Demonstrating ARAIM on UAS using Software Defined Radio and Civilian Signal GPS L1/L2C and GLONASS G1/G2

Yu-Hsuan Chen, Adrien Perkins, Sherman Lo, Dennis M. Akos, Juan Blanch, Todd Walter, and Per Enge

Peer Reviewed

Abstract: As Global Navigation Satellite System continues to upgrade, the number of satellite increases and new signals in different frequencies are available. This offers users some benefits such as increased availability and improved diversity of signal. For safety-of-life users like aviation, higher availability of integrity is the key goal. A technology providing integrity with little or no ground infrastructure is receiver autonomous integrity monitoring (RAIM). As more satellites are visible to the receiver, the redundancies increase and RAIM availability for detecting faults improves. Moreover, the ionosphere delay could be eliminated through multi-frequency combination. The Advanced RAIM (ARAIM) uses multi-constellation and multi-frequency GNSS and hopes to provide vertical guidance for aircraft. For evaluating ARAIM in flight, an inexpensive flight is executed by an unmanned aircraft systems (UAS) with a developed ARAIM software receiver.
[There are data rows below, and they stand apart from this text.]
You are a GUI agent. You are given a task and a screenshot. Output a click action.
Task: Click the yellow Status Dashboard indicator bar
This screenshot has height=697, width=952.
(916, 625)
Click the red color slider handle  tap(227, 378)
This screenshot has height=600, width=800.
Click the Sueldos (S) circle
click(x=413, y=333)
The receiver supports civilian signals including GPS L1 C/A, L2C and GLONASS G1, G2. An efficient software architecture are proposed for the real-time purpose. Using the outputs from the receiver, a developed ARAIM toolbox computes the protection levels. Field test is conducted by flying the UAS on a live test campaign. The ARAIM performance during the flight shows that the vertical protection level achieves the target.
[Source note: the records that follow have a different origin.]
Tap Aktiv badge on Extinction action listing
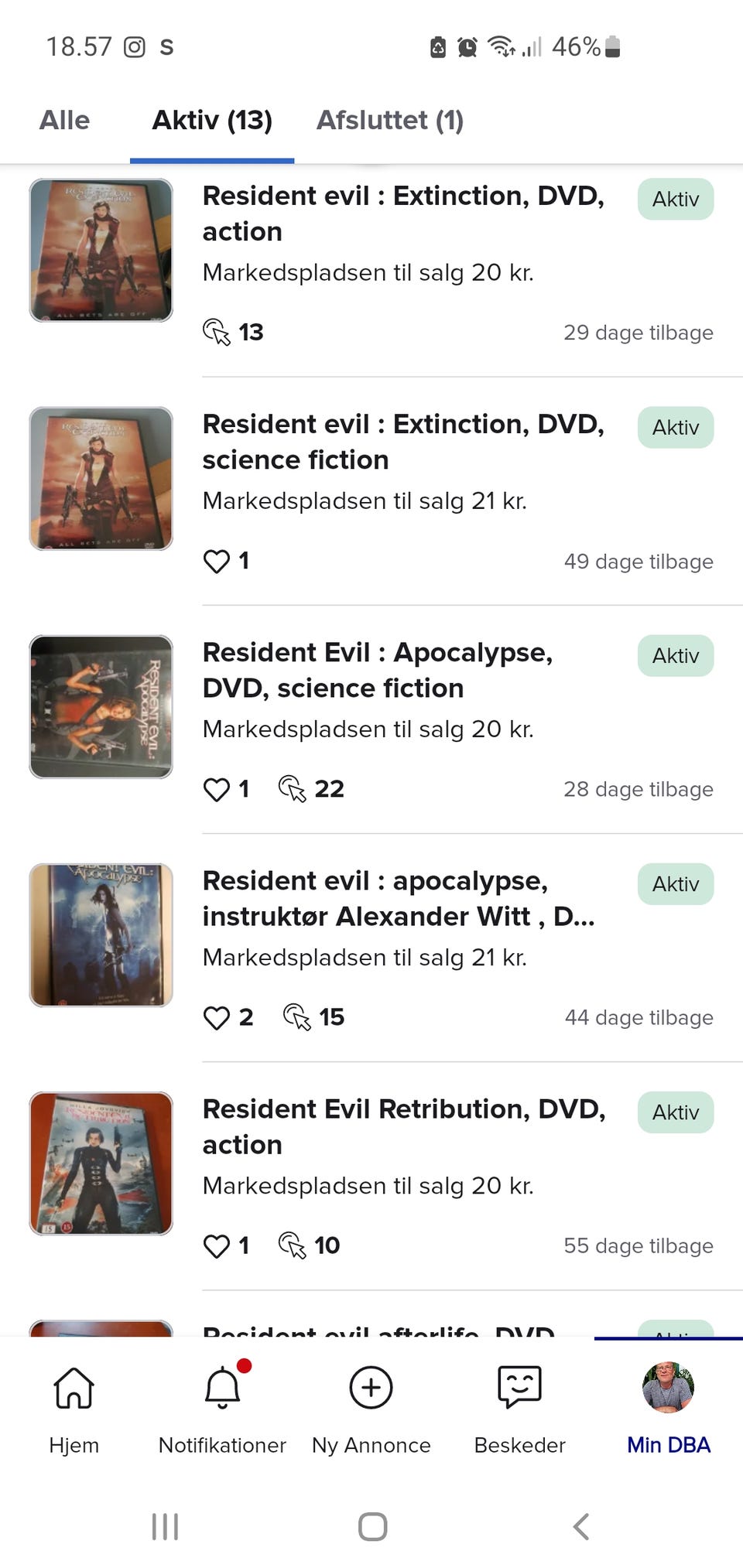The height and width of the screenshot is (1568, 743). click(676, 200)
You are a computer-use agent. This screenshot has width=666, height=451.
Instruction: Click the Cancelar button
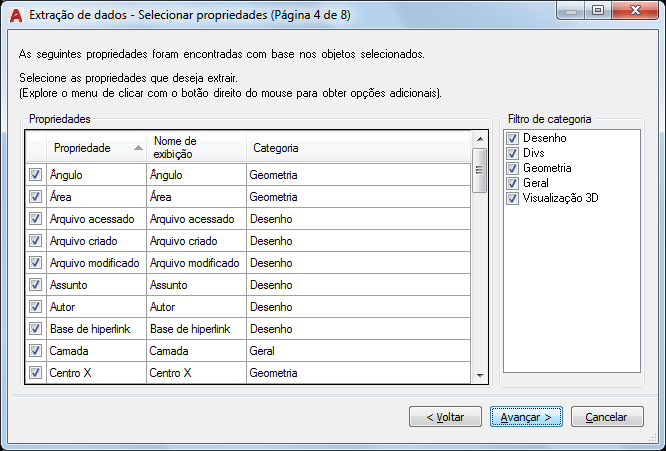click(607, 417)
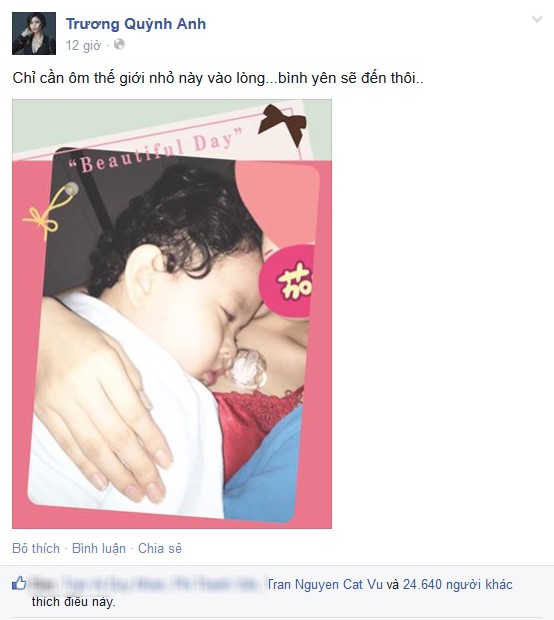Open the Tran Nguyen Cat Vu profile link

click(325, 584)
Published in: Proceedings of the 2016 International Technical Meeting of The Institute of Navigation
January 25 - 28, 2016
Hyatt Regency Monterey
Monterey, California
Pages: 231 - 238
Cite this article: Chen, Yu-Hsuan, Perkins, Adrien, Lo, Sherman, Akos, Dennis M., Blanch, Juan, Walter, Todd, Enge, Per, "Demonstrating ARAIM on UAS using Software Defined Radio and Civilian Signal GPS L1/L2C and GLONASS G1/G2," Proceedings of the 2016 International Technical Meeting of The Institute of Navigation, Monterey, California, January 2016, pp. 231-238.